**WHAT IS REQUIRED**
How many lines in the material contain the string "agent"? Only the number is wanted.

**RECORDS SHOWN**
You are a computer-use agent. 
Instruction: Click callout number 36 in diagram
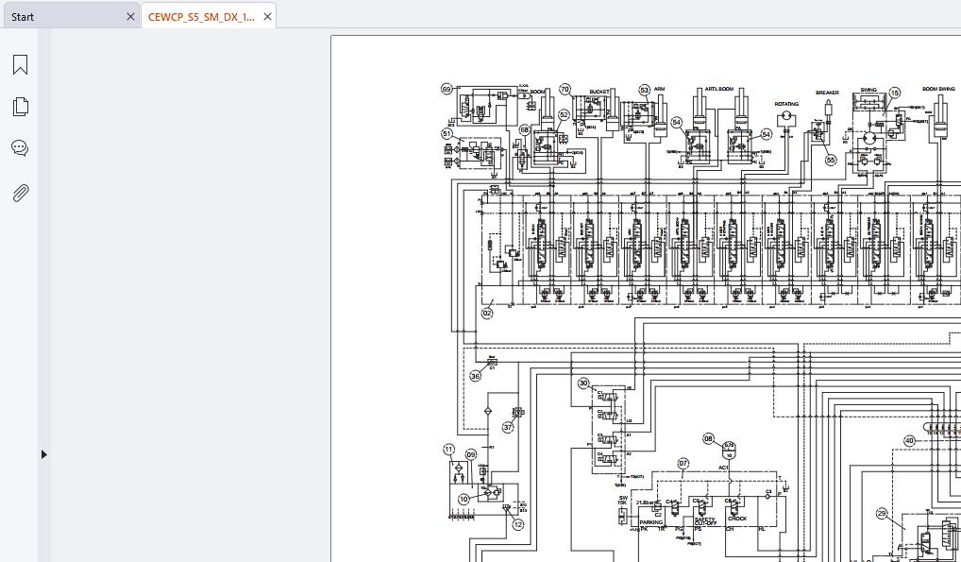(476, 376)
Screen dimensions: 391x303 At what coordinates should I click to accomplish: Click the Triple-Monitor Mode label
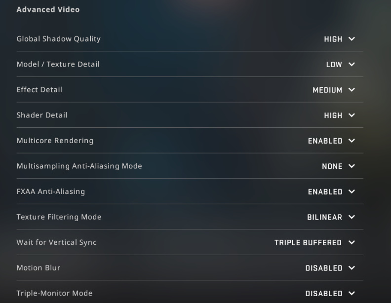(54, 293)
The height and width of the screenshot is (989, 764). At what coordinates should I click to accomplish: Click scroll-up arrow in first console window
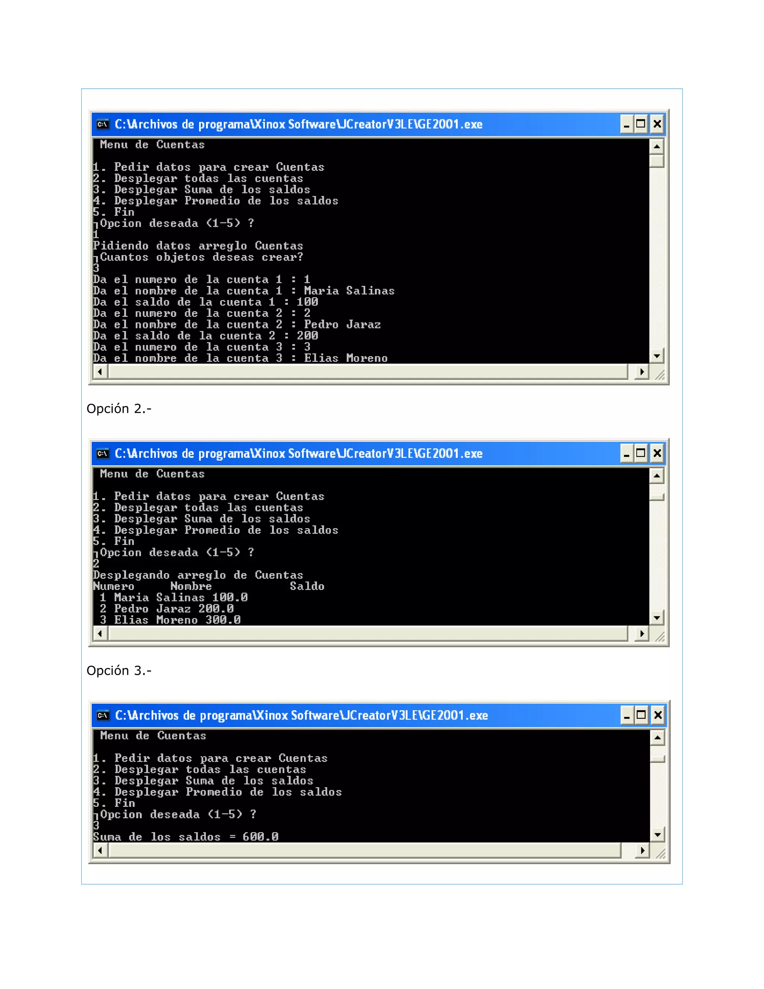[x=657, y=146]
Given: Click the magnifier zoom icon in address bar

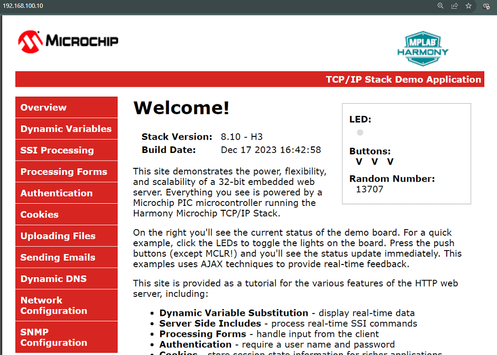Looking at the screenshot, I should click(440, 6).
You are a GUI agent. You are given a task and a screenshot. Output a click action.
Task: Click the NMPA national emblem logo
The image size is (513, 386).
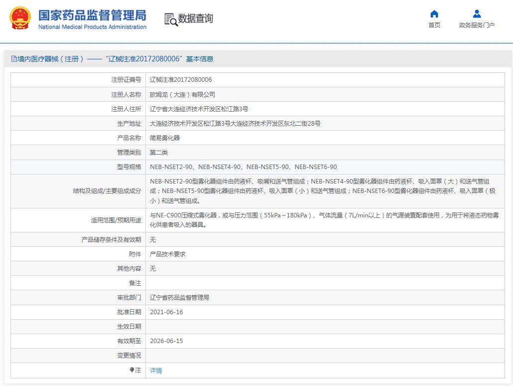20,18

**OUTPUT OF THE EXERCISE**
2